Sought out by reporters, family acquaintances offered harsh assessments of the killer. According to the Rev. Mr. Crawford of Trinity Methodist Episcopal Church,
where the elder Gouldys worshipped, young Francis “was a coward. He never looked anyone straight in the face but always dropped his eyes while speaking or being spoken to. He was revengeful, obstinate, and morose. In intellectual qualities he was below mediocrity. The secretiveness of his disposition was eminently noticeable to all his friends. He was slow and heavy in his movements, and as a boy took very little part in the sports of his companions.” A phrenologist, examining a daguerreotype portrait of Francis, pronounced his head “not good,” with a “forehead that retreated like the plaster cast foreheads of idiots.”

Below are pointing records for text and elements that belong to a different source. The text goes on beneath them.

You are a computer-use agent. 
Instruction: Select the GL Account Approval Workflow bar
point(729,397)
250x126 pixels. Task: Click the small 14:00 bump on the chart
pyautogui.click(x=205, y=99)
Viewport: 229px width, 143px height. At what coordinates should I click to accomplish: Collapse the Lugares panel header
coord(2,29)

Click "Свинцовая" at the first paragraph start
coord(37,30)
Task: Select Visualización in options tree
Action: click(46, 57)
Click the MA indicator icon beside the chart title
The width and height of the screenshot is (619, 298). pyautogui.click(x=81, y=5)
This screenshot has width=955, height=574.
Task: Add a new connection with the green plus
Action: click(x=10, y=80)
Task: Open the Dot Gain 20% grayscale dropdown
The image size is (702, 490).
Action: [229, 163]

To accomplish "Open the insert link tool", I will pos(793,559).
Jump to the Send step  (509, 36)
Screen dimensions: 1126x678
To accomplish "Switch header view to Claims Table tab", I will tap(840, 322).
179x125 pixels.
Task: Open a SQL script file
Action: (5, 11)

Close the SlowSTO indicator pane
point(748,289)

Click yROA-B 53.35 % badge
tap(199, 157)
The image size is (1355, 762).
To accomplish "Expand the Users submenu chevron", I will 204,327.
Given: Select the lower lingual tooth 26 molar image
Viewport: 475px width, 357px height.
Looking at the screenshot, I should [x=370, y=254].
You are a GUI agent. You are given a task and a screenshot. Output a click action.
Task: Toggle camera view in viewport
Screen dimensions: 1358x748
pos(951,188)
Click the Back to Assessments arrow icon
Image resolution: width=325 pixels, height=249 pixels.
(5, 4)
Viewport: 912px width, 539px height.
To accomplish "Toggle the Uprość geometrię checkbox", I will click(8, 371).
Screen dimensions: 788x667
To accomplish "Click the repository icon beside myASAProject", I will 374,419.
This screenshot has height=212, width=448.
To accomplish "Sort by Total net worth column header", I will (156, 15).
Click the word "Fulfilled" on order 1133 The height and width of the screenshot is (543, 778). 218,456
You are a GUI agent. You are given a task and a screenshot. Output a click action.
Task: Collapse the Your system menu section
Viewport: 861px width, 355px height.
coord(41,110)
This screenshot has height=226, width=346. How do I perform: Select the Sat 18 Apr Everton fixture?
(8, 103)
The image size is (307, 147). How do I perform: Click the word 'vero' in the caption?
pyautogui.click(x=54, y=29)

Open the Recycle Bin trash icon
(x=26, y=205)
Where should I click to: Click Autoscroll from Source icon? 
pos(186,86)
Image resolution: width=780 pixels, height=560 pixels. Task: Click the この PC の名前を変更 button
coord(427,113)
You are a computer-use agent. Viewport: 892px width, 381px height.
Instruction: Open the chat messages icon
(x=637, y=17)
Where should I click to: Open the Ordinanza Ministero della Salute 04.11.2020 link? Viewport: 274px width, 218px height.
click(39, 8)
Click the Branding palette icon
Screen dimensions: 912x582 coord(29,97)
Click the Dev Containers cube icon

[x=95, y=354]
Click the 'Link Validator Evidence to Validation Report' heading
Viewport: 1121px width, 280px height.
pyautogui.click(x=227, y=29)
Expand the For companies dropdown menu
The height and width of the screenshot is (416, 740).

As is the case today—when mass homicides perpetrated by juvenile misfits provoke public outcries for gun control—there were those who, in the wake of the tragedy, called for laws to keep dangerous weapons out of the hands of teenage boys. According to one letter writer to the Times, Gouldy’s crime exemplified “a startling evil” that was “becoming far more common than the public is aware of,” namely, “the practice of our young men keeping in their rooms and carrying about their persons weapons of death, intending them merely as weapons of self-defense, but which in a sudden gust of passion, or to revenge a fancied wrong, or to defend themselves from a slight assault, they are tempted to use in such a way as to bring ruin upon themselves or upon others. I hope the Press will avail itself of this dreadful tragedy as to impress upon the minds of this community the enormity of this evil and be the means of producing a salutary reform.”